Há quatro dias tento escrever este texto. Não sai. Tentei de cara limpa e não. Tanto fez. Engastalho, como mulheres se arrumando para saírem de casa. Sei. Quando sair será uma merda, mais forçada e dolorida do que as costumeiras.

Em 22 de fevereiro de 1967, um funcionário do Departamento de Pessoal da Serraria Americana Salim F. Maluf assinou a minha primeira Carteira de Trabalho. Pronto. Estava empregado. Função, kardexista. Assustei-me. Fazia pouco tempo deixara 12 anos de colégio católico. Como seria a transposição? Tanto faria, precisava ganhar algum.

O x no lugar do c, me aliviou. Não se tratava, pois, de aderir à crença espírita, mas sim de ficar num enorme armazém da Avenida Francisco Matarazzo, São Paulo, em meio a toras de madeiras, vigas aparelhadas, ripas, caibros, felpas e fiapos, o zunir incessante de serras, controlando estoques num arquivo com fichas “entrada-saída-saldo”. E ai de mim se o meu controle não “batesse” com o físico, quando das cubagens e contagens.

Alguns familiares e amigos muito amados, hoje, me chamam de “turco sem-vergonha”. Um jeito sorridente de ir levando.

– Ô Doutor Paulo, teria sido o seu treinamento?

Creio que não. Naquela época, mandava na empresa o seu irmão mais velho, Roberto, bela pessoa, empresário mesmo, como São Paulo se fez e hoje vergonhosamente abandona para se desindustrializar.

Depois do colégio beneditino, dois anos de cursinho para medicina sem aprovação na USP (não admitia nada que não fosse “a Pinheiros”), e a morte de meu pai, Fritz. Filho único de mãe viúva, restava-me trabalhar no que fosse. Kardexista, então.

Parêntesis: vamos brincar de ministro do Supremo Tribunal Federal: em tempos informáticos, será que ainda haverão, hão, hau-haurão? Serão eles cidadões?

Como não poderia gastar mais um ano esperando por novo vestibular para medicina, naquele mesmo ano, em julho, passei no vestibular da EAESP, Escola de Administração de Empresas da FGV. Enfim, resolvi dar o rabo para o que me traria grana mais rápido. O curso, à noite, me permitia dar entrada e saída nas madeiras sem, na época, saber de onde vinham. Seriam das florestas plantadas na cara-de-pau do Dr. Paulo?

E assim comecei. Até completar este Jubileu de Ouro, 50 anos de empregado. Na maior parte do tempo, estive protegido pelo Doutor Gegê e sua CLT. 13º, férias, aviso-prévio, seguros isso-e-aquilo, tempo de casa, fundo de garantia, dias livres com a fêmea ao nascimento dos filhos.

Foi só crescer em cargos, funções e reponsabilidades, que, aos poucos, foram me enganando com consultorias, diretorias, estatutos, terceirizações.

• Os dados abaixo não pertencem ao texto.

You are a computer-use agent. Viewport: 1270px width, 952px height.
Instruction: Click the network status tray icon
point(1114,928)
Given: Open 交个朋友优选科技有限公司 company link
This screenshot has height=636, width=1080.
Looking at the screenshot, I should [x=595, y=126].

– Vai ser melhor! O teu líquido será maior!

Nada percebi nas ejaculações, mas convenciam-me da globalização, do passadismo celetista. Grudaram em meu rabo terceirizações, crises, competitividade, outsourcing, estrutura horizontal.

Ao cabo e ao rabo, lá estava eu assinando avais, fianças, e encarando a todos sem ser dono de porra nenhuma. Só queriam economizar nos encargos trabalhistas.

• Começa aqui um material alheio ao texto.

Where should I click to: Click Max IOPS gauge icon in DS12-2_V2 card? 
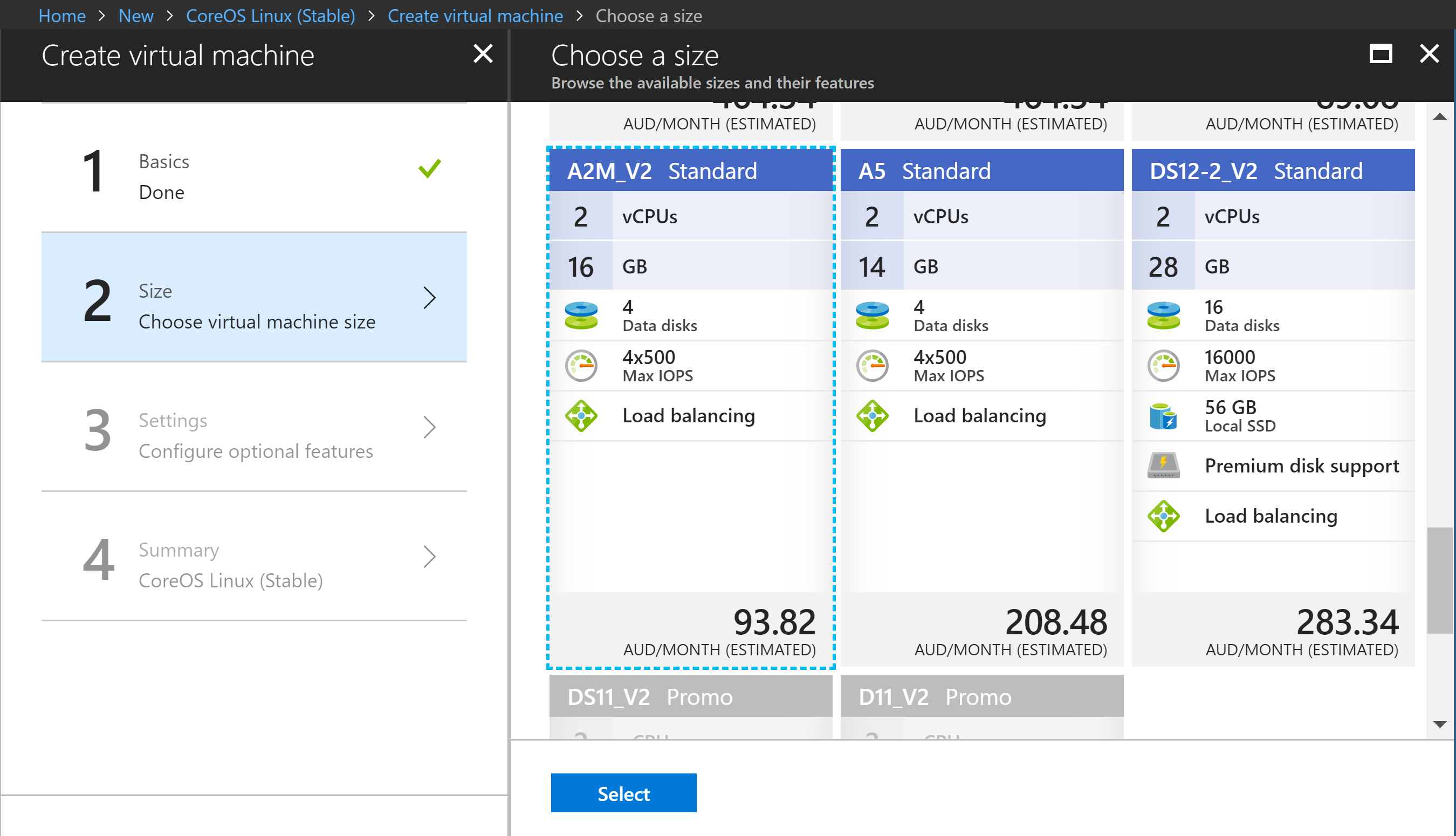pos(1163,365)
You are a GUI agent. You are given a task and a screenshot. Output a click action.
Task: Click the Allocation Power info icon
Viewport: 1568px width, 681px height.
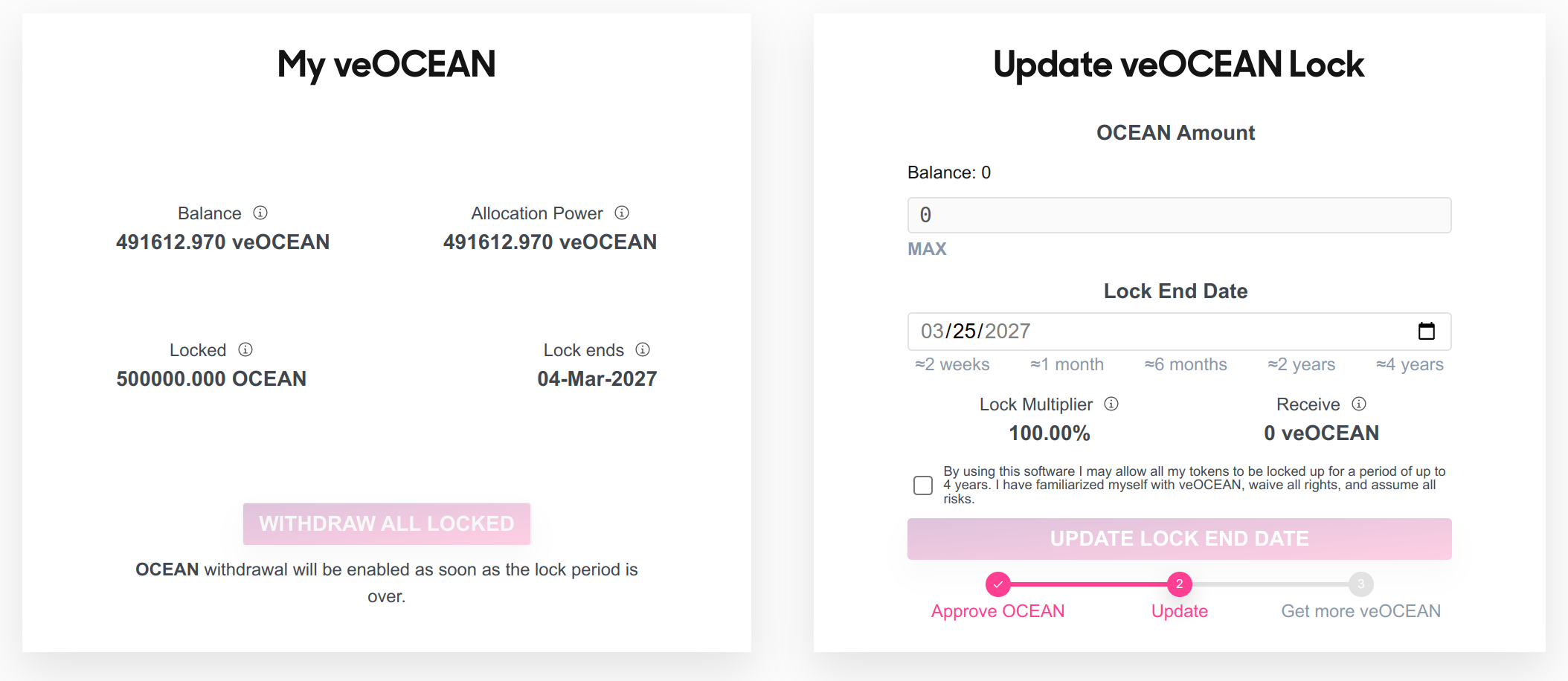tap(622, 213)
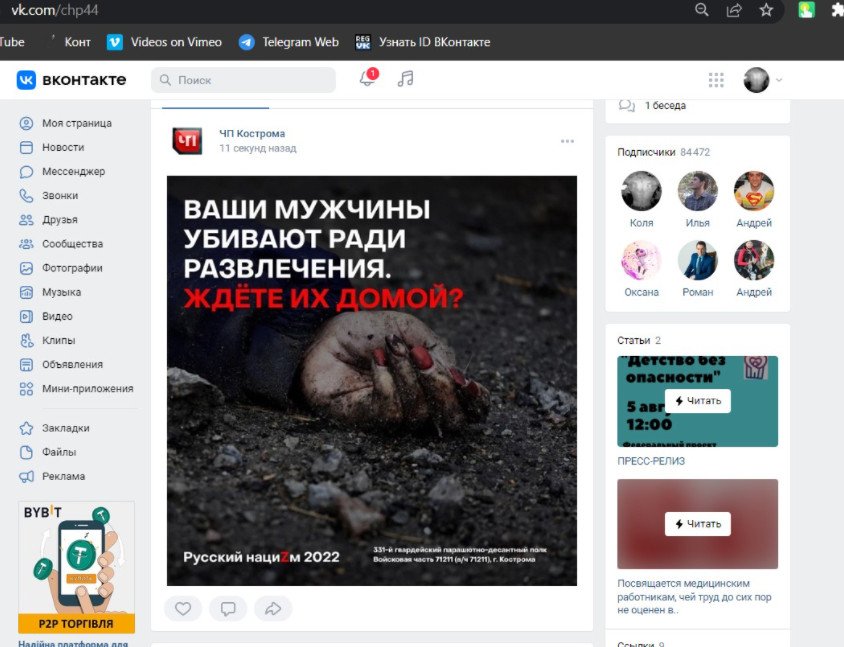Click the ВКонтакте logo
Image resolution: width=844 pixels, height=647 pixels.
[x=71, y=80]
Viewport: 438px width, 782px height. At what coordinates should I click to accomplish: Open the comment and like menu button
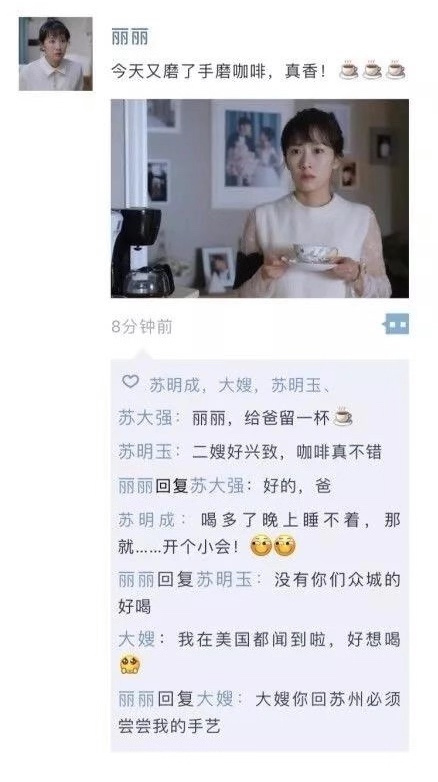click(x=396, y=324)

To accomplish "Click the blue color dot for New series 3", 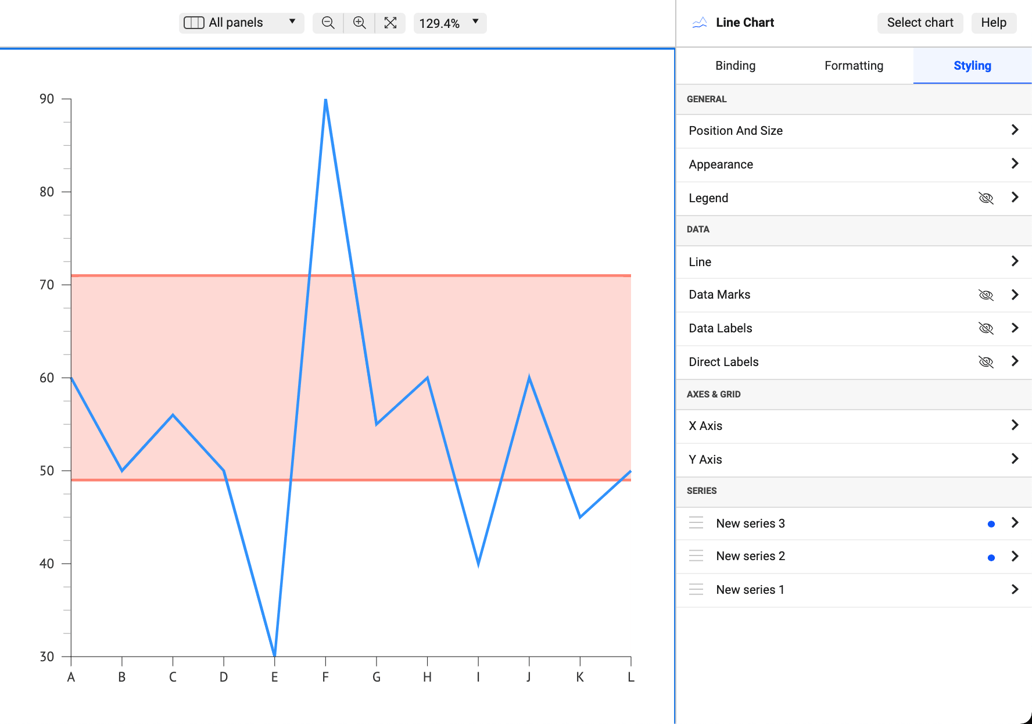I will (990, 523).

– Ah, mas o líquido que você receberá será maior. E agora você é vice-presidente!

Ganancioso de merda, esquecido de Marco Maciel e Cláudio Lembo, fui aceitando. Alguns podem ter-se dado bem; eu, sempre confiante de que “tutte sono brave persone”, Não são.

Cinquenta anos atrás. A palavra que mais dá forma a este jubileu de ouro. Os verbos haver ou fazer não me dariam o mesmo prazer desse passado. Foi, ficou para trás, envelheceu, tempos que não voltam, como não os quero que voltem. Que permaneçam fechados numa caixa inviolável, mínimos, como retratos que vão amarelando, esmaecendo com o tempo.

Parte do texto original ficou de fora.